The white underbellies of dead fish floating catch the sun and contrast against the murky Sturgeon River. About a dozen protruding bellies dot the water from the Ray Gibbon Drive bridge construction site to the boat launch at Riel Recreation Park.

Dave Burkhart, Big Lake Environmental Support Society (BLESS) secretary and board member, said he has never seen so many dead fish in the Sturgeon and he is concerned about why they died.

“To see this number [of fish] in this concentrated area, particularly with the construction activities in conjunction with that — it’s rare. It’s really rare to see that number of [dead] fish in one place,” he told The Gazette as he stood along the riverbank on Aug. 8.

Burkhart initially noticed the dead fish on Aug. 3. He said he counted about a dozen of them and reported the fish to the City of St. Albert, Office of the Environment, the federal Department of Fisheries and Oceans, and Alberta Fish and Wildlife.

The environmental co-ordinator with the city and a fish biologist with Alberta Fish and Wildlife said this is an annual event compounded by angling in the area.

Melissa Logan, Sturgeon River and Natural Areas environmental co-ordinator with the city, said her contractor initially reported 20 dead fish around the construction area, which they investigated on Aug. 2.

Logan said she monitors the site weekly, and she isn’t concerned that silt due to the construction had anything to do with the fish deaths.

Logan said there was a section of trail that was removed just before the river level went up, but directly underneath the asphalt is highly compacted gravel, “so, there's very minimal risk of sedimentation from that. And as work on the trail continues, we will be using things like coffer dams and silt fences and erosion blankets to ensure that our input into the river is minimized as much as possible,” she said.

There are also protective measures in place.

Logan said they do weekly inspections, there is a site superintendent who inspects the site daily, and they keep the equipment as far away from the water as possible.

“We do not allow refueling of equipment within 100 metres of the bed and shore. All equipment must use drip trays to ensure that any leaking fluids are captured,” she said.

Logan said the city is also bound by conditions under fisheries permits.

“We have recommendations for further measures for protection for the river written by a qualified aquatic environment specialist. The contractors do follow those recommendations,” she said.
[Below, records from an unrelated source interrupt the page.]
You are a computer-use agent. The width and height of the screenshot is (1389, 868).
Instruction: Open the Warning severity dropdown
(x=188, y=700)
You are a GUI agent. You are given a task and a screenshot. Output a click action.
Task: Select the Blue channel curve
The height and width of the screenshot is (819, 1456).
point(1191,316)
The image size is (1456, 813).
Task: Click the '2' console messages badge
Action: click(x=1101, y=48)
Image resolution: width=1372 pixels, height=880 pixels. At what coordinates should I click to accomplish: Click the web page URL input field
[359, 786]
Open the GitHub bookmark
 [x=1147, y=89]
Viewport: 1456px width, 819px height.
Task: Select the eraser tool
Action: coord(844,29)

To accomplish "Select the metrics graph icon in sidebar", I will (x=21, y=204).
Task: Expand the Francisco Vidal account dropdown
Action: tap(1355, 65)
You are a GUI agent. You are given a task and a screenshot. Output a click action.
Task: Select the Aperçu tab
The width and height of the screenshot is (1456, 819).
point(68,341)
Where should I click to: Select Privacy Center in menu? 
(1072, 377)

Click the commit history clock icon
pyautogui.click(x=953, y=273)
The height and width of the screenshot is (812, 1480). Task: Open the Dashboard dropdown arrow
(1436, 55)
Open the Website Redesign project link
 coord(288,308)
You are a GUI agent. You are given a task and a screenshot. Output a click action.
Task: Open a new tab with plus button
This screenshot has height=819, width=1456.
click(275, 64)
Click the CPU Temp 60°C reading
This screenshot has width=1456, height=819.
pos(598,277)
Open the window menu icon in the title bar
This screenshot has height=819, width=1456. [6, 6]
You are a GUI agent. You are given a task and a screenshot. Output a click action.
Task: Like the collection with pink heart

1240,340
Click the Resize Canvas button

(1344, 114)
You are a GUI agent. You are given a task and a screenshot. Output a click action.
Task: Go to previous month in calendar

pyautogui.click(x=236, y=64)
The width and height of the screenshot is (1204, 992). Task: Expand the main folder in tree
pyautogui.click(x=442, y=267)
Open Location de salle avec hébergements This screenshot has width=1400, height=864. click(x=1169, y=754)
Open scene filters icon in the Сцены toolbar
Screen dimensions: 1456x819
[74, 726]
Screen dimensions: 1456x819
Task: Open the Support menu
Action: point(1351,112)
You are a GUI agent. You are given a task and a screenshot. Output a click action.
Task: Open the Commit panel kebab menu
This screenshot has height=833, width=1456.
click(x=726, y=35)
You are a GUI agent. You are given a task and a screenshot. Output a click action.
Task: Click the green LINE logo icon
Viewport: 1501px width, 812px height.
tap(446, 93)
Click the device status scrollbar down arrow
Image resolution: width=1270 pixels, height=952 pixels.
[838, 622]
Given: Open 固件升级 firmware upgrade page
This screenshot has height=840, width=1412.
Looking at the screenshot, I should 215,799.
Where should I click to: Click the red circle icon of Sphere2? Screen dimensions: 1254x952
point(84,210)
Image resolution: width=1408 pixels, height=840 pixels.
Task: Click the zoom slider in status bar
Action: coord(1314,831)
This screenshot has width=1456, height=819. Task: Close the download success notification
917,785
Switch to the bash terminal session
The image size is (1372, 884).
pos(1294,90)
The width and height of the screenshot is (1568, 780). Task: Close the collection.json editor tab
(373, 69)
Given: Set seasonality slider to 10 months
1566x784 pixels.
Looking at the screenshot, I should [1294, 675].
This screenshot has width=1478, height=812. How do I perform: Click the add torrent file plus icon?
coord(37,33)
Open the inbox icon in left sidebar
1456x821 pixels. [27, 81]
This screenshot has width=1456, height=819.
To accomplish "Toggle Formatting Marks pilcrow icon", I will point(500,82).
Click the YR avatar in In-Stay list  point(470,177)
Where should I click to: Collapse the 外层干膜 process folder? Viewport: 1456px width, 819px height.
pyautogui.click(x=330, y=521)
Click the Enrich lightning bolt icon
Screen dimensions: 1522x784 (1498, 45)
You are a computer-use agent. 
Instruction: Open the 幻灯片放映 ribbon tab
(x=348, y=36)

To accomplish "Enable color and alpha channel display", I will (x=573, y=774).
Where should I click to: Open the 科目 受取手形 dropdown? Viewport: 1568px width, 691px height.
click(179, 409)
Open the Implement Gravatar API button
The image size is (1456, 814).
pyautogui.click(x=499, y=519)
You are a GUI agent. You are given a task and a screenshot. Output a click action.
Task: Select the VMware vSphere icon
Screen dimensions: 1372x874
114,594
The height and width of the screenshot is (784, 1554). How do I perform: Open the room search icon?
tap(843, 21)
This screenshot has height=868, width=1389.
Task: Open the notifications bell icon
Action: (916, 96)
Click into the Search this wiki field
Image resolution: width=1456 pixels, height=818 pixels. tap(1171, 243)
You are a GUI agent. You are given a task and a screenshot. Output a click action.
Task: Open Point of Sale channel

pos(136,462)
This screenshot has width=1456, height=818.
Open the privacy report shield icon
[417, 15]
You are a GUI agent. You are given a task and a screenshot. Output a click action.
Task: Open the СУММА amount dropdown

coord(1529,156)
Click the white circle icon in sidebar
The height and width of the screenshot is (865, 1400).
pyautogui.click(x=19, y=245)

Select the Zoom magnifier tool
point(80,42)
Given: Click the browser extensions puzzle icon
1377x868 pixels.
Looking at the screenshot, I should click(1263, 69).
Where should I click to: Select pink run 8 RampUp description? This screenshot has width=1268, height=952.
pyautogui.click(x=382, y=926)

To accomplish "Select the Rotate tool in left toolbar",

Dr. Stephen Spencer, a fish biologist with Alberta Environment and Parks, said the 20 dead fish is a pretty low number of fish, but it is still concerning.

“We don't like to see fish dying,” Spencer said, adding that August is typically “fish kill month.”

Fish kill is something that happens on an annual basis in the Sturgeon River, said Logan.

“It doesn't seem to be isolated to any one spot. It's happened near the bridge. It's happened downtown. It can happen anywhere,” said Logan.

Spencer said there are several environmental factors that make life difficult for fish in August.

In the later summer months, the water temperature goes up and warm water holds less oxygen. Plant growth becomes quite thick, and longer evenings mean plants respire and use up oxygen during the night, which causes the dissolved oxygen levels in the water to drop significantly, Spencer explained.

Logan said the city has also been seeing a high number of fish kills under the bridge from high angler pressure.

“It’s a very popular spot for fishing and the fish are quite damaged. They get injured over and over from catch-and-release fishing,” she said.

At this time of year, when the oxygen levels dip and the fish are already stressed, catch-and-release fishing “can push them over the edge as far as survival,” Spencer said.

Burkhart said he was near the bridge on the Saturday before the dead fish showed up. He saw people wading through the water and fishing from scaffolding under the bridge, but he has his doubts that angling pressures caused the fish to die.

“If that is the cause, if catch and releases is causing those fish to die, then I think they should close fishing in the Sturgeon River, until such time as conditions improve, because typically that doesn't kill. Catch and release typically would not kill,” he said.